Personal information
- Full name: Julian Walter Green
- Nationality: British
- Born: 3 November 1965 (age 60) Birmingham, England
- Height: 173 cm (5 ft 8 in)

Sport
- Sport: Speed skating

= Julian Green (speed skater) =

British speed skater

Julian Walter Green (born 3 November 1965) is a Canadian speed skating coach and former British Olympic athlete.

== Coaching ==
Green is the current Program Director of the Ridge Meadows Speed Skating Association and Head Coach of the Langley Blades Speed Skating Club. He is a fully certified level 4/5 N.C.C.P Coach, the highest level of coaching offered in British Columbia.

During the 1992 Winter Olympics in Albertville, France, Green coached the Canadian National Long Track Speed Skating Team, mentoring Olympic medalists including Jeremy Wotherspoon and Catriona LeMay Doan along with others. He also coached the Canadian National Team at various World Championships and World Cups.

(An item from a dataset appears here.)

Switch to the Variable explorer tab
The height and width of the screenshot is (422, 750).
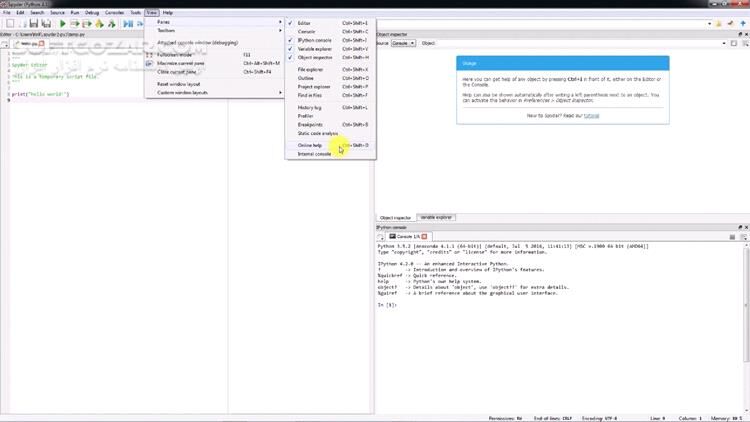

Green won the 2019 Competitions Coach of the Year Award for Via Sport, and the 2019 BC Speed Skating Coach of the Year Award.

== Career ==
Born in Birmingham, England, Green began skating with the Mohawks Ice Racing Club in Solihull, England.

He competed in four events at the 1988 Winter Olympics in Calgary, earning 37th in both the 1500m and 5000m, 36th in the 1000m, and 30th in the 10,000m.

Green competed in his only World Cup races at the beginning of the 1987/88 season in Heerenveen, finishing 41st in the 1500m and 40th in the 5000m. Later that season, he finished 29th in the all-around competition at the 1988 European Allround Championships in The Hague. His last international appearance was the following year at the European Allround Championships in Gothenburg, where he again finished 29th in the all-around competition.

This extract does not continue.